Но однажды был сон князю под утро раннее.

Византия приснилась ему красно-красная,

Византия приснилась ему светло-светлая.

Со святыми Кириллом, Мефодием. Плазмою

вдруг прожглось все нутро его, жаркою Летою.

Словно острою бритвою память порезана,

забывайся, язычество, ты со стрибогами,

эти меткие, словно мечи, были лезвия,

обкромсали все жилы, все вены, все органы:

слуха, зрения и осязания прошлого,

были идолы свергнуты и в речку брошены,

а покуда топились они в льдовом мареве,

заходились фигуры их в пламени-зареве.

…И выходит выплакивать Анна. Исподнее

на ней только бельё да чепец бледно-розовый,

византийская девица, что порфиродная

да багряных кровей

да морей абрикосовых.

– Я сточила своих сорок свадебных посохов,

сердце разорвала я на льдинки под грозами,

и я лоб раскровила, молясь над утёсами,

и ладони я стёрла, до ран они стёсаны!

В Херсонесе очьми болен был Князь наш солнышко:

– Ах, ты лапа моя, моё пшенное зернышко.

Собрались из Корсуни епископ, священники,

возложили ему на чело руки белые.

Я-то знаю, есть таинство: в пол, чтоб коленями,

я-то знаю, есть таинство: раны горелые,

как Руси всей залечивать от чернодырья,

от русалок, от леших да от нетопырья.

О, былое! О, русское! Если не руки,

если даже не ноги, хотя бы подошвы

целовать нам Владимира-князя, и звуки

слушать флейты, гобоя, баяна, ой, что ж ты,

ибо дождь! У меня дождь сегодня! В Днепр греться,

где народ целым миром в посконных рубахах,

это лён, это цвет, это ход, это детство,

это то, из чего родились мы – из праха!

Когда я раздвигала нутро, я рождалась,

разжимала я мамино нежное чрево:

утыкалась своей головой в её алость,

выходила всем телом из тела.

Режь держащий канат, режь скорей пуповину,

заверни меня в лён, в одеяло, в холстину!

И крести во Днепре меня вместе со всеми,

князь Владимир на всхолмье стоит, ноги в стремя,

собиратель земли нашей, вещий Креститель,

благодать-то какая, ловить сердцем время.
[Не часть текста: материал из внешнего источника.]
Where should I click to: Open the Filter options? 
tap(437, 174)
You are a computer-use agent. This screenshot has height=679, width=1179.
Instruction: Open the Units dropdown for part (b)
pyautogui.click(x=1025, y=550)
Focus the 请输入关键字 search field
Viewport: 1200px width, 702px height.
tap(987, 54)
И ловить небо горлом! Звучите, звучите

вместе флейты, гобои, гортани, молитвы.

Я теперь поняла, что такое есмь лидер,

кто воскликнул: Живите!

***

На моей площади народные гуляния.

На твоей площади никого, ничего.

На моей площади – церковь, магазины, здания,

ёлки на Рождество!

На моей площади – Манежной, Театральной, Пушкинской

я держу своё небо, вздымаю над головой.

На твоей площади, на кликушеской

пахнет салом, укропом, молвой.

Все дороги закрыты, залеплены,

даже летом в снегах.

У меня в груди – всё так больно сцеплено,

словно скрипки бьются, вздымается Бах.

На моей площади никаких обманов, предательств,

а тем более скоморошьих, шутовских клевет,

балаганов и плясок, трюкачеств, рвачеств,

 

лобных мест, палачеств, казней, бед!

На моей площади – прикипает древко к рукам,

плавятся ладони, флаг держащие!

На моей площади – ни пяди не сдам.

Поднимаются даже падшие.

На моей площади – пыль столетий,

даже камни кричат, вопят, дождь – шершав.
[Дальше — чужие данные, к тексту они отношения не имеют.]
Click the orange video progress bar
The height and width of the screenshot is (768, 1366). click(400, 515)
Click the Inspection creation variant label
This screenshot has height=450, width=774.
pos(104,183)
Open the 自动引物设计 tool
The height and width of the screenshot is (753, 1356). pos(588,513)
У меня, во мне столько отметин,

столько рубцов в горле – не закроет шарф!

Я сама уже – камень моей площади, я сама её пыль,

я сама её часть, масть, её страница!

Моя площадь – площадь Горького, что изверг «Изергиль».

Моя площадь мне снится!

На моей площади я столько раз падала, сдирала колени в кровь,

попадала под колёса машин, под колесницы, под артобстрелы,

на моей площади плакала Ярославна над обрывом без слов.

На моей площади я сама чуть уцелела.

На твоей тоже не лучше – весь Калашный ряд,

баяны, валторны и хор из Уреня.

На твоей площади тебя из рая изгоняют в ад.

И поэтому я – к иконам, и поэтому я – на колени!

«Смилуйтесь все!» – а там герб, что с оленем.

Герб городов Ростова, Гродно, эмблема Альзона.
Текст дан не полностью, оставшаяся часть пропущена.